(Dataset excerpt)
#####

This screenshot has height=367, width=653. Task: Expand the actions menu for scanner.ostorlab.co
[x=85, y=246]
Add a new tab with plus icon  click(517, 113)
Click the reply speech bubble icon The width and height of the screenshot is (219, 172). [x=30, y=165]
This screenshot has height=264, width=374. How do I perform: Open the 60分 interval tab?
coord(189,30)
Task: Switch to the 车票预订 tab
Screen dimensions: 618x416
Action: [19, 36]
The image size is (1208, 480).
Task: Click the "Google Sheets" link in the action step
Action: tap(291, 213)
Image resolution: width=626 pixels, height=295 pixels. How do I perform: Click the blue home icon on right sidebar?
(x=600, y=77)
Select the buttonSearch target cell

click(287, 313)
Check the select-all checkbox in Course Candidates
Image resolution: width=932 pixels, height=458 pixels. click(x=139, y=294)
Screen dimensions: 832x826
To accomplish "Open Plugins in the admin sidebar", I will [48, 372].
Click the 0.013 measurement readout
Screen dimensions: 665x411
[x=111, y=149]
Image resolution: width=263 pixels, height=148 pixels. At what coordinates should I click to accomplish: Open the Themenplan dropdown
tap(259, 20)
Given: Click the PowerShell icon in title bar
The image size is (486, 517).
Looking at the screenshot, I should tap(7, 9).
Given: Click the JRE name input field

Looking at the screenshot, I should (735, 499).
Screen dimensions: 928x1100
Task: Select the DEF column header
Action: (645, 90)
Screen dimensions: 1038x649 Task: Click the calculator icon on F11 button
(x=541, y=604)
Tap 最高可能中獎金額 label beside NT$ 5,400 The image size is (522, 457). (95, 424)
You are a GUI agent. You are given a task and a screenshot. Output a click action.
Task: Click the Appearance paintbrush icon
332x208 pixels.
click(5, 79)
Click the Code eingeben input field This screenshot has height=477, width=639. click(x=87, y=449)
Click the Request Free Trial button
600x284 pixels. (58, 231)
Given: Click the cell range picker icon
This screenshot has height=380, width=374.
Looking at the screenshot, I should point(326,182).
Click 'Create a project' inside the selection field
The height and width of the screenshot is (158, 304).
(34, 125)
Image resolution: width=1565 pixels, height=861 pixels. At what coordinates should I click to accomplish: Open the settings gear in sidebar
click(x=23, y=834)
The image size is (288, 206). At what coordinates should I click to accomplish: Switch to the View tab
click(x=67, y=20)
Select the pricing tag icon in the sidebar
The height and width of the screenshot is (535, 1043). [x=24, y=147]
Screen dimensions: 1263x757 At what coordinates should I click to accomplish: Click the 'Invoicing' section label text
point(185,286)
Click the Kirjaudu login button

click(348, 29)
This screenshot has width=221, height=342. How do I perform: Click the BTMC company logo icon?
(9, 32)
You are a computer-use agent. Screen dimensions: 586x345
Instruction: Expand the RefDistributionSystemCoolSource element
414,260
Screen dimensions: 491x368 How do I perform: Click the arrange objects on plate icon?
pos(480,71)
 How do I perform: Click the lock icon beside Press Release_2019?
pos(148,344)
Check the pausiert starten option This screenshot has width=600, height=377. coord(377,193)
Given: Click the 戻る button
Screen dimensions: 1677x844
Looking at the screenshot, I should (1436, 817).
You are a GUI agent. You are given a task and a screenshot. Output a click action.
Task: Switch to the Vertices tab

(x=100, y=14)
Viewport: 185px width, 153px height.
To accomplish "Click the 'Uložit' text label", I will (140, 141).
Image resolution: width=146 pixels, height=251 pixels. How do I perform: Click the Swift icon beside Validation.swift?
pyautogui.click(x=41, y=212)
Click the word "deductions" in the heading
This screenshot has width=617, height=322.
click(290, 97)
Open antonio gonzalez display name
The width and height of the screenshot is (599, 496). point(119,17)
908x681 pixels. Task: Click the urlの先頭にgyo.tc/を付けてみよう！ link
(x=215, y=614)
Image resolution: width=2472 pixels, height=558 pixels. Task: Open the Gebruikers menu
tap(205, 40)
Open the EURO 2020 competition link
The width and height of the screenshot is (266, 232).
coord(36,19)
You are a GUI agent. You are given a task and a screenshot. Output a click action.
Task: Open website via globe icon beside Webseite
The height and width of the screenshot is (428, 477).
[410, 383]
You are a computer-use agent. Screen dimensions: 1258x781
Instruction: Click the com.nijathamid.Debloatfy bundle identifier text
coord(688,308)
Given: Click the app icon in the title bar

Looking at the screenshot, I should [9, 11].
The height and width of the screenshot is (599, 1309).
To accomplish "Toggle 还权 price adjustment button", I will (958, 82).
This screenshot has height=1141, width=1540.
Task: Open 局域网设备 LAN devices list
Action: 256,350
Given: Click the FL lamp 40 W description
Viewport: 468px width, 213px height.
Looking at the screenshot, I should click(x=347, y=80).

#####

Please give every line of the records from the one containing "Select the buttonSearch target cell" down to the one containing "[x=111, y=149]", both included, as a JSON list of strings with one string per line and blank lines omitted.

-- TASK SOLUTION --
[
  "Select the buttonSearch target cell",
  "click(287, 313)",
  "Check the select-all checkbox in Course Candidates",
  "Image resolution: width=932 pixels, height=458 pixels. click(x=139, y=294)",
  "Screen dimensions: 832x826",
  "To accomplish \"Open Plugins in the admin sidebar\", I will [48, 372].",
  "Click the 0.013 measurement readout",
  "Screen dimensions: 665x411",
  "[x=111, y=149]"
]